If a software department is constantly getting new people, (1) it's really easy work, or (2) it's hard work, and the company is wasting an enormous amount of money, paying programmers for months before they've learned the system well enough to actually be competent with it.
If your friend's work is anywhere near (2), your friend's boss is an idiot. On difficult projects, a skilled, veteran programmer is worth more than ten green programmers. With green programmers, it's not really software development... it's R&D. They'll spend 2% of their time actually writing code and 98% of their time researching, reworking the design, trying to figure out why the program doesn't work properly when they make a few changes, and bug-testing.
I'd tell your friend to leave the company. The boss thinks he's got it all figured out, but he's actually just a moron that's making everyone miserable. When the boss man realizes his software development/maintenance department is in disrepair, it'll be too late... the entire company will crumble like a deck of cards, and he'll be left to face the stockholders, his boss, etc. The company will have what you might call "alien ship" software -- the smoking husk of what was once impressive, but nobody knows how to fix it because nobody knows how it used to work.

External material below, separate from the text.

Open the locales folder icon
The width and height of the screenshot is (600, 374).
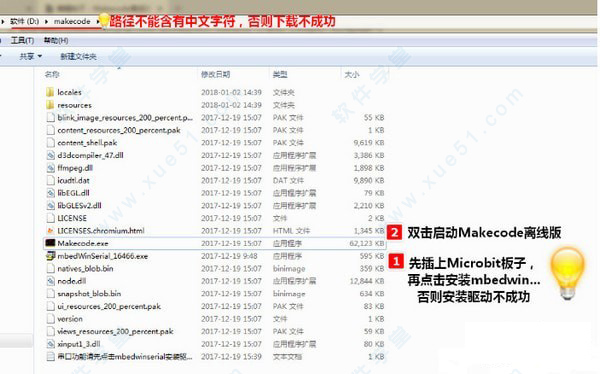point(50,92)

You could also suggest that your friend try to get his/her boss to agree to a thought experiment. "You've just lost your job as boss, and now you're a developer. Here's your desk. Now start programming." When his boss complains that he doesn't know how, your friend can say, "Oh? You're new, huh? Don't know how it works, do ya? Well, you can read these 10 books -- make sure you take notes, by the way -- and then when you're done with that, you can read over project's design, then the code, then you can watch all of the meetings the developers had when making the software, and then you can read their emails, and then the code once again. When you're done with all of that, we'll let you tinker with your own copy of the program -- to see if you can work with the software without screwing it up. When you're done with all of that, you'll be ready to write your first line of code. See you in six months."